Grégoire Millet: "Le Tor, une épreuve à part sur le plan physiologique".

Grégoire Millet a terminé le Tor des Géants à la 2e place. Une superbe performance qui est aussi le fruit d’une vraie réflexion sur l’entraînement et sur les spécificités de la course. Une course qui est aussi un champ d’expérimentation particulièrement intéressant pour ce chercheur en physiologie (frère aîné de Guillaume Millet), actuellement en poste à l’université de Lausanne.


Grégoire, comment as-tu abordé ce Tor des Géants?

Après le Tor de l’an passé, où j’ai connu des problèmes de genou et terminé les 180 derniers kilomètres en marchant (21e au final), je suis resté blessé pendant plusieurs mois, au niveau du TFL, sans pouvoir trouver immédiatement la solution. J’ai repris par du ski de fond en mars, puis très progressivement la course en mai. Je n’ai donc participé à aucune compétition avant, également en raison de mon emploi du temps. J’ai donc mené une réflexion particulière sur l’entraînement spécifique dont j’avais besoin pour ce Tor.

Peux-tu nous en dire un peu plus sur ces axes spécifiques d’entraînement et ta réflexion stratégique pour aborder ce Tor des Géants ?

Nous avons beaucoup étudié l’épreuve et ses spécificités l’an passé, avec l’étude menée conjointement avec le laboratoire de mon frère Guillaume. Il s’en dégage de vraies spécificités, puisque c’est la première fois que nous étudions une épreuve aussi longue en montagne, qui mêle des aspects physiologiques propre à la course de très longue distance, la privation de sommeil et l’accumulation extrême de dénivelé.
A partir de nos réflexions, et pour optimiser le temps d’entraînement dont je disposais, j’ai davantage axé mon entraînement sur l’amélioration de ma vitesse ascensionnelle, un élément crucial de la performance.
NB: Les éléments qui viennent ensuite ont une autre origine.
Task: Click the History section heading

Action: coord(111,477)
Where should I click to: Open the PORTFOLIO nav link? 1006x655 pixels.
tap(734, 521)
Je me suis donc entraîné en montée, spécifiquement. J’ai également descendu mon poids de corps à 64 kilos, un poids de six kilos inférieur à mon poids de forme de mes années triathlon (1m 79 sous la toise). En montée, le poids joue énormément. Par contre, je ne pourrai pas rester longtemps à ce poids là, par ailleurs limite au niveau physiologique général pour moi. Mais aborder ainsi l’épreuve m’a indubitablement servi. A part une montée courte, à fond, où j’ai pu mesurer mes progrès, une semaine avant la course, j’ai très peu travaillé en fréquence cardiaque maximale, n’ayant pris part à aucune course, hormis le Transjutrail où j’ai abandonné assez vite car pas assez préparé.
Du point de vue stratégique, nous avions beaucoup analysé les allures moyennes et leurs dégradation inévitable notamment pour le groupe de tête l’an passé, ainsi que les meilleures stratégie de "repos" et de sommeil. Je me suis arrêté à tous les ravitaillements pour manger, m’asseoir et faire quelques soins. J’avais une bonne assistance. Pour dormir, j’ai privilégié les fonds de vallée. Cela permet de repartir en montée, ce qui est préférable. J’ai aussi essayé d’aborder les descentes de jour, puisque nous avons mesuré que cela engendrait une vitesse 15% supérieure à la nuit dans ces passages en déclivité.

Reviendras tu sur l’épreuve?

Oui, cette course me plait vraiment, notamment parce que pour un chercheur comme moi, elle est un terrain d’expérimentation vraiment intéressant. L’an prochain, je pense la faire en sept jours, pour "visiter" un autre aspect de l’épreuve et d’autres paramètres. Et puis comme je ne pense pas être en mesure de me préparer aussi fort que cette année, cela sera plus abordable de cette façon là. Je pense également qu’on verra rapidement des temps sous les 70H. Oscar, qui a couru sans assistance, les vaut déjà, et Christophe Le Saux en a également le potentiel à mon sens.